Corona-Coaster of Emotions
Jun. 9th, 2020 09:18 amIn recent days, I’ve been reading numerous stories about the mental health ramifications of the Covid-19 pandemic more than the economic consequences. Daily, I take my emotional pulse: What are my reactions to contentious issues in the media? How I am feeling when someone disagrees with me? Do I react appropriately or am I filled with rage? If it’s anger, how do I diffuse it? How do I maintain or regain control of my senses? Do I keep my ego in check? I’ve realized, I am on a Corona-Coaster of emotions!
On “good” days, I remind myself I am only responsible for my choices. If someone else’s behavior bothers me, it’s not for me to criticize or judge. It’s simply up to me to stay away from those offenders ... to stay at home, to wear a mask, to wash my hands, to make the choice to be compliant to best practices. I believe in science.
My bottom line is I wear a mask right now to protect others on the chance I’m asymptomatic and unaware; but, I also wear a mask and practice physical distancing to decrease my chances of catching Covid-19. I’m in a high risk group, living and working in a building where everyone is 62-92 years old. I am particularly enraged by those who have politicized the virus. I sit in judgement on those who think older people are expendable.
On my “bad” days I feel isolated, attacked and at times jealous of those who seemingly suffer no consequences for their choices, who go about their lives acting immune to the pandemic and make noncompliance a political statement. I tell myself the virus attacks everyone, doesn’t see Republican or Democrat; but I can tell you compliance clearly does break down among party lines. My biggest issue is you can’t fix stupid.
We’ve all suffered during this pandemic. But, none of what we’ve experienced is close to what Americans suffered through during World Wars I and II. We comfortably sit at home with our cell phones, the internet, online ordering. We can work from home, meet in groups by Skyping or Zoom. We’re definitely not cut off from everyone else socially. Does anyone else read someone on social media say, “I can’t take this any longer” and roll their eyes? Imagine not seeing or hearing from a loved one for years because he/she was off fighting for our freedom. Yet, we’ve become accustomed to and shrug off the statistic of 100,000 dead Americans from the coronavirus.
I don’t consider our lives in the past three months lives of sacrifice, but lives of inconvenience. What Americans don’t like is being told what to do, breezily complaining about rights being taken away. Well, guess what. Demanding your rights, without acknowledging your responsibilities, isn’t freedom, it’s adolescence!

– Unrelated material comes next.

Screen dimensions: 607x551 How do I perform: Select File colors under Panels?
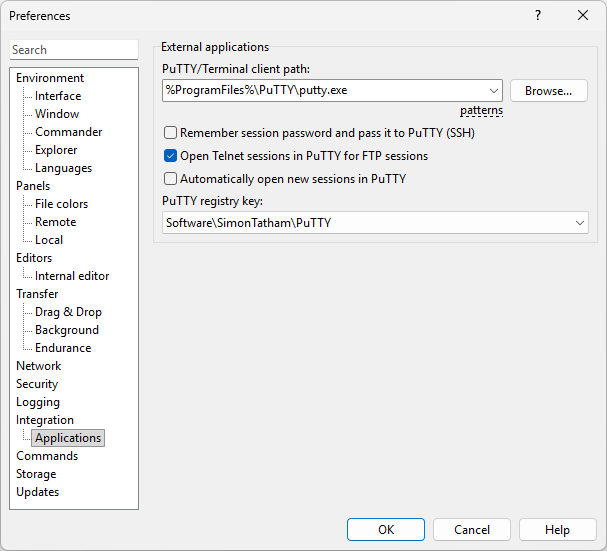coord(61,204)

What’s next? You won’t put your child in a car seat? (Infringement of rights? Screw safety!) You won’t wear a seat belt? (Infringement of rights?)You won’t get vaccinations for your child? Don’t care about anyone else’s children catching a preventable disease?) Don’t care what happens to anyone else as long as it doesn’t negatively impact you personally? Eliminate driver’s licenses, insurance, voting? Put guns in everyone’s hands? The cynicism and selfishness of many Americans makes me despair. I am so very tired of this shit.
Like it or not, I understand I’m a functioning member of an imperfect society and I’ll continue to be a law-abiding citizen. I will continue to care about the well-being of others. I will continue to believe in social justice. I will continue to abhor corruption, brutality and fraud. I will continue to support the media. I will continue to believe in America’s institutions, to be proud of our veterans and believe there are good cops. I will continue to vote because it’s my most important right. I will continue to believe in Democracy as flawed as it is. I will continue to look forward to the day when I can step off a slowing Corona-Coaster of Emotions safely and be rid of the disorienting side affects of the ride. I will continue to dream of a better world for you, for me, for those I love.